Consumers give credit to Google Glass for having a slick and comfortable design, yet we can certainly expect a redesign in the future. Reviews also show that the glasses make it easy to take hands-free photos and the head-tracking navigation is “surreal.” Another huge plus in Google’s favor is the Google Now app, an intelligent personal assistant that uses a natural language interface to answer questions, navigate the web, manage and communicate with contacts, schedule with Google calendar, and more.
Some of the major drawbacks of Google Glass are the price (you can expect to spend about $1700 on your first pair), poor battery life, poor lighting for 5MP photos, and a limited number of apps. Considering the fact that Google Glass is the pioneer technology in the smart glasses department, the listed drawbacks are to be expected, and Google already has plans in place to address many of the current drawbacks.
Today, Google announced its partnership with four developers from a variety of backgrounds.

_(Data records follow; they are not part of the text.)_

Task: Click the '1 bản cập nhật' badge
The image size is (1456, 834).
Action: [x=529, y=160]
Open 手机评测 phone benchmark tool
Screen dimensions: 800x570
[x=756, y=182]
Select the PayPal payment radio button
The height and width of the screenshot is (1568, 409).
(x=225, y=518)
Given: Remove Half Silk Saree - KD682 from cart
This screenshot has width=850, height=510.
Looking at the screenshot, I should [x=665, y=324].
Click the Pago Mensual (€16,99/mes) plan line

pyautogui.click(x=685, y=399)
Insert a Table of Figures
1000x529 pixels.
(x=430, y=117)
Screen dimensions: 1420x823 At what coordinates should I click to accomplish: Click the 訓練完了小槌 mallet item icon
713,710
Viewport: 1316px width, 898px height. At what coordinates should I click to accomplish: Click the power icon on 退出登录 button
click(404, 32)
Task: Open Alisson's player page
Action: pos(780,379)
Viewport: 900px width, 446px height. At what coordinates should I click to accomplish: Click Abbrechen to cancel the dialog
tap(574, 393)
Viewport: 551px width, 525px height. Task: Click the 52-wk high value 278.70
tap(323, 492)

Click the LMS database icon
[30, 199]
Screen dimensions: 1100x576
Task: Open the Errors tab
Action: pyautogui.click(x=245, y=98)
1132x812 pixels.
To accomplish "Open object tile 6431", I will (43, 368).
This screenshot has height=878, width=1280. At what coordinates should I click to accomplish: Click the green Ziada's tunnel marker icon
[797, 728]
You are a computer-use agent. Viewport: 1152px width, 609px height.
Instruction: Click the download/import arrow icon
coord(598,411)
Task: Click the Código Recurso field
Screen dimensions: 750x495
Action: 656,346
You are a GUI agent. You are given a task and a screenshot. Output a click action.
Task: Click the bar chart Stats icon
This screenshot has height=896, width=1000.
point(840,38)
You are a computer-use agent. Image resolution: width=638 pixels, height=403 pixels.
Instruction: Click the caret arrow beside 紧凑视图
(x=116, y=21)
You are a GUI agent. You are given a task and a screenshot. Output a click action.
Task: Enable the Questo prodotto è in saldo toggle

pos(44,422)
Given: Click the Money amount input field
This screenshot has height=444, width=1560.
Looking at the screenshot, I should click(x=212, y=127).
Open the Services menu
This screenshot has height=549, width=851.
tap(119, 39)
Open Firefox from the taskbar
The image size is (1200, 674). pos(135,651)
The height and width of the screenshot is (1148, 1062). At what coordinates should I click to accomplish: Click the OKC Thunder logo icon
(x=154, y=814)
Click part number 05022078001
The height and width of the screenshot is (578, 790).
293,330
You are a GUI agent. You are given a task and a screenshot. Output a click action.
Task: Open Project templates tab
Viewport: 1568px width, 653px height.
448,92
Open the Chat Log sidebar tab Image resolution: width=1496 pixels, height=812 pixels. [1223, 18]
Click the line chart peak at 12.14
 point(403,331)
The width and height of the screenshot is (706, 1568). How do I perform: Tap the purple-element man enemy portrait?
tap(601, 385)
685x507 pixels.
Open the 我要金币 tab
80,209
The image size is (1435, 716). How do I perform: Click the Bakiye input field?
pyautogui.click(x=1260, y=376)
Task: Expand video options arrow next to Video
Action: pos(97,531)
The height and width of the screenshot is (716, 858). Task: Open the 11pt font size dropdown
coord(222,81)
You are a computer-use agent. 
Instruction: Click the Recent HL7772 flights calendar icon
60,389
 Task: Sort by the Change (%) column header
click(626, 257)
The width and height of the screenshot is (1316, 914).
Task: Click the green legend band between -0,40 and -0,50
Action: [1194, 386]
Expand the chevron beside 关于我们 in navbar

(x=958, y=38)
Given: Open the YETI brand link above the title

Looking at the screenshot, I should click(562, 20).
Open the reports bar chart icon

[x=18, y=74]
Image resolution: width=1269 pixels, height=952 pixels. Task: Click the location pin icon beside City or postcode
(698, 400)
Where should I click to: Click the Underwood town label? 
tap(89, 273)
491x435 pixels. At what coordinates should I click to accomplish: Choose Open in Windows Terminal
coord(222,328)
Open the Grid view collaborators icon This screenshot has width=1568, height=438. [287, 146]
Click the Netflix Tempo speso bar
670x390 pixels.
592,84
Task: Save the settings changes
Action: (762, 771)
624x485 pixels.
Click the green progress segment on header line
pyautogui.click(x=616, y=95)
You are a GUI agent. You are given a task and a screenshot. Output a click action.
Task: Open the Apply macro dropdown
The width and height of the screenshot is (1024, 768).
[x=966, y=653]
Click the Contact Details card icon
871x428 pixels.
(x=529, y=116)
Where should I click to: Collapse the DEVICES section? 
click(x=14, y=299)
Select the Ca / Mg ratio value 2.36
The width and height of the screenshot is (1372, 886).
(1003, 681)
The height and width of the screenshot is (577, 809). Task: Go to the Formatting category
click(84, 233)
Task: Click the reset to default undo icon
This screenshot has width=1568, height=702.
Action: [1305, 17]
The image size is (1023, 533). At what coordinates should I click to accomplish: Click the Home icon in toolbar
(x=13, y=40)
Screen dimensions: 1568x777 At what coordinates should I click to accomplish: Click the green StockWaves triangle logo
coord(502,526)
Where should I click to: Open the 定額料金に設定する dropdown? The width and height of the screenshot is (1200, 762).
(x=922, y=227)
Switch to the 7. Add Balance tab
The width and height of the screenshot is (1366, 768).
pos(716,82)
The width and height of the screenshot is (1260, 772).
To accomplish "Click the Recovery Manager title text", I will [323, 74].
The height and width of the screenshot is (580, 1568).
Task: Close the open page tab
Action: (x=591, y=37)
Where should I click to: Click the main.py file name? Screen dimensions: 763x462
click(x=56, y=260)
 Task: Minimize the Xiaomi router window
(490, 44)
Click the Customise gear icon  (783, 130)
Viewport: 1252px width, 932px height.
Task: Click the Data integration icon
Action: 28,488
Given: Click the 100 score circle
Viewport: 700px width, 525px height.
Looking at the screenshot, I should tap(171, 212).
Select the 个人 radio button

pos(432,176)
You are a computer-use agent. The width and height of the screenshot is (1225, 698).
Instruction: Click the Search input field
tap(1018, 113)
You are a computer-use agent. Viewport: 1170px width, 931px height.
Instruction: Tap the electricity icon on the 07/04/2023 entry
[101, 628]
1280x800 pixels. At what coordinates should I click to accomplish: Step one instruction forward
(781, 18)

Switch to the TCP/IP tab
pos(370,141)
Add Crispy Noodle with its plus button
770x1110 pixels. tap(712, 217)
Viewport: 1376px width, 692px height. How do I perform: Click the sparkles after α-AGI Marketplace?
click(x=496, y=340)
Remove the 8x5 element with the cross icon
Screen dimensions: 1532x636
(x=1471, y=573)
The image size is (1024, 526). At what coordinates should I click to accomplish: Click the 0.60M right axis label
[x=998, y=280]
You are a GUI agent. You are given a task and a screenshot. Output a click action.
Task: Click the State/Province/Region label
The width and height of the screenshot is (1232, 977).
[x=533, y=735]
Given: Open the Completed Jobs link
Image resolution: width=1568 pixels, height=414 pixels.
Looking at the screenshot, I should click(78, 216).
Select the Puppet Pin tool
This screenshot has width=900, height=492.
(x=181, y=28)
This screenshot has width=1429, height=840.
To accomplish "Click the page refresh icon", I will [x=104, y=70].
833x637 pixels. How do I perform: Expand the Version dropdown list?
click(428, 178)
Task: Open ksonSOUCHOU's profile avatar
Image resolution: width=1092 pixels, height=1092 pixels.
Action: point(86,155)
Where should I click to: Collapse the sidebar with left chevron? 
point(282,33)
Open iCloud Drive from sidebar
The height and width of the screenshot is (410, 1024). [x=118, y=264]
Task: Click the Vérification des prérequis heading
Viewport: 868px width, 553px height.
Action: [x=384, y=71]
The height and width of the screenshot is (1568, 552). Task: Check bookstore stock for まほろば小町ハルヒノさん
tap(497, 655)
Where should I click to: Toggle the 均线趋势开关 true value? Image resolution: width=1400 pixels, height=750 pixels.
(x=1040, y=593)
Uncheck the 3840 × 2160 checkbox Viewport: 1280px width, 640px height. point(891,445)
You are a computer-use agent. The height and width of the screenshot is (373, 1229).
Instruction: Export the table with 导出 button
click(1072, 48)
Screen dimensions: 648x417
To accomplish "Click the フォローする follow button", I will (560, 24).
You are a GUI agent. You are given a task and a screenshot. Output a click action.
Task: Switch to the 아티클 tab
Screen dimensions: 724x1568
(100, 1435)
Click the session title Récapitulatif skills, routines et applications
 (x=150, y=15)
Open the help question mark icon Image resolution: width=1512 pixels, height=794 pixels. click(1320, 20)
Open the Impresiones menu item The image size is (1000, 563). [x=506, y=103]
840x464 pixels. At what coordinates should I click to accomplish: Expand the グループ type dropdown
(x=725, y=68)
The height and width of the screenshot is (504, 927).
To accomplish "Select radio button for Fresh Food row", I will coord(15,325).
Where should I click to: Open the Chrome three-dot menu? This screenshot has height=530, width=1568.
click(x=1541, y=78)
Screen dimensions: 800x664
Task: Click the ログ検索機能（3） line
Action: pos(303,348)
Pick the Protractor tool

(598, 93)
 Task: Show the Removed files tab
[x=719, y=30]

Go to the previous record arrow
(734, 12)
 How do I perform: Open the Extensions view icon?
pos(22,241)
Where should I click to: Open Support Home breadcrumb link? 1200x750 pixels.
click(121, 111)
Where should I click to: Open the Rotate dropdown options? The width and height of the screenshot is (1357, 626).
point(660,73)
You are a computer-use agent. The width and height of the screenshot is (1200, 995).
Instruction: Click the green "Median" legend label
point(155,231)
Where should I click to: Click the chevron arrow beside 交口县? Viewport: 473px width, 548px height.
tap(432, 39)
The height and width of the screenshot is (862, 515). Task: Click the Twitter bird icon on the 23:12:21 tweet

These partnerships represent Google Glass’ potential for use in the medical and sports industries, as well as being integrated into marketing and advertising efforts.
The first partner listed was APZ Labs, which makes the Skylight app, a certified Glass app that was built for business integration. Skylight claims to be the first platform developed specifically to support enterprise scenarios with smart glasses.
The second Google Glass developer announced was AugMedix, which uses the smart glasses to seamlessly integrate healthcare information to and from most major Electronic Health Records. AugMedix’s claim to fame is they allow healthcare providers freedom from cumbersome forms and paperwork, allowing them to focus on the care of their patients.
The third developer announced was CrowdOptic, which will provide apps with up-to-the-minute news on sports, entertainment, and medical industries. The CrowdOptic app will act as a smart filter to provide its user with relevant news and updates through the smart glasses.
The final Google Glass partner to be listed was GuidiGo, which offers its users content-laden guided tours through museums and cultural institutions. The app will offer image recognition, so you can instantly impress others with your knowledge of the art you are observing. The app will also offer users a digital zoom feature, allowing users to see an amazingly detailed panoramic view.
The most recent developer annoucements are not the first partnerships Google had announced for its smart glasses. In March, a partnership with Oakley and Ray-ban’s parent company, Luxottica, made the sunglass producer a whopping $700 million. This partnership implies a future of stylish smart glasses, easily accessible at retail locations. Luxottica pledged to have Oakley and Ray-Ban Glass collections available to the market in 2015.
Regardless of whether you are an advocate of smart glasses, or are weary of the wearable tech, Google Glass is here to stay. Forward-thinking companies should plan for their future, and find ways to integrate the new technology into their business model and marketing tactics.